To live in the Pacific means to have few choices.
Governments give lip service to safety, but unless some rich country gives a Pacific island a ship, chances are the only financial option is a rust-bucket.
Again, Tonga found itself making that choice. This though was cynicism at the highest level; people making decisions would never sail on the boat they bought.
The sinking of MV Princess Ashika on the night of 5 August 2009 attracted media attention in a way few other Pacific tragedies have done so. I could not get to Tonga for the drama as the only available flight was via Fiji; Commodore Voreqe Bainimarama’s regime had already locked me up once before.
Several years before Fiji shipping company Patterson Brothers, ran two ships of similar design across the strait between the two big islands, Viti Levu and Vanua Levu. One was Princess Ashika, launched in 1973 to run on Japan’s Inland Sea. The other was the slightly larger Ovalau II, built in 1969.
On 23 August 2003, Ovalau sank without loss of life in good weather, in the channel leaving Rakiraki. Princess Ashika rescued most of the passengers.
Justice Devendra Pathik, sitting as a Fiji marine court of inquiry, found the sinking occurred because the engine room flooded and non-seamanship ethics were used aboard the ship. He blamed ‘the complacency of the ship-owner to admit and act upon signs of hull weaknesses.’ Trevor Patterson, he found, had ‘ignored the warning and danger signs of hull weaknesses’. On Ovalau II, Pathik found the captain was sleeping as the ship flooded, and the crew used a kitchen mop and buckets to try to bail the vessel. It was a rehearsal for Princess Ashika.
Pathik warned that owners needed to ensure vessels were seaworthy. ‘Let everyone concerned learn from the experience of MV Ovalau II.’
The Tongan government owned Shipping Corporation of Polynesia ran one ferry, the German aid paid for MV Olovaha, launched in 1981. It was starting to have engine troubles. Prime Minister Feleti Sevele, who ran most things in Tonga, ordered a stopgap replacement until Tonga could convince Japan to build them another ferry.

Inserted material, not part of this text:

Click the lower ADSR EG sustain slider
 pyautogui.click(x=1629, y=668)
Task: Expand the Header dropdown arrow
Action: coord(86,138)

Early in 2009, the corporation’s CEO, John Jonesse, went looking for another boat. He had no marine experience and only a career of business failure behind him. For the Patterson Brothers, stuck with the laid-up and badly corroded Princess Ashika, the combination was perfect. A year before they had tried to sell it to another Tongan company for F$400,000, but their adviser took one look and walked away.
Jonesse looked, saw fresh paint and paid F$600,000. Sevele signed off on the deal.
If leadership is about anything, it is surely about looking after the safety and security of your own citizens.
Princess Ashika arrived in Tonga, and as a Royal Commission established, anybody with any nautical skill immediately recognised the ship was dangerously un-seaworthy. No one had the courage to speak out.
On the afternoon of 5 August, passengers hoping to get to Vava’u and Haapai boarded Ashika in Nuku’alofa. The state of the ship bothered many of 128 passengers and crew.
Tevita Kanongata'a, 70, his wife Paea, 39, and their nine-year-old daughter Pasiniela, went aboard.
‘We looked around our surroundings and realised that the condition of where we were was quite different from what we saw from outside from the wharf. There came a time that we began to regret getting on board the vessel.’
The trio were persuaded by others to stay aboard.
The ship sailed at 4.30 p.m. and by 6 p.m. was on the open ocean. It began taking on water through the bow doors and with its scuppers blocked through neglect, the water sloshed onto the vehicle deck.
In Tongan the captain’s title is that of 'Eikivaka which translates as ‘Lord of the Ship’. Captain Viliami Tuputupu went to bed.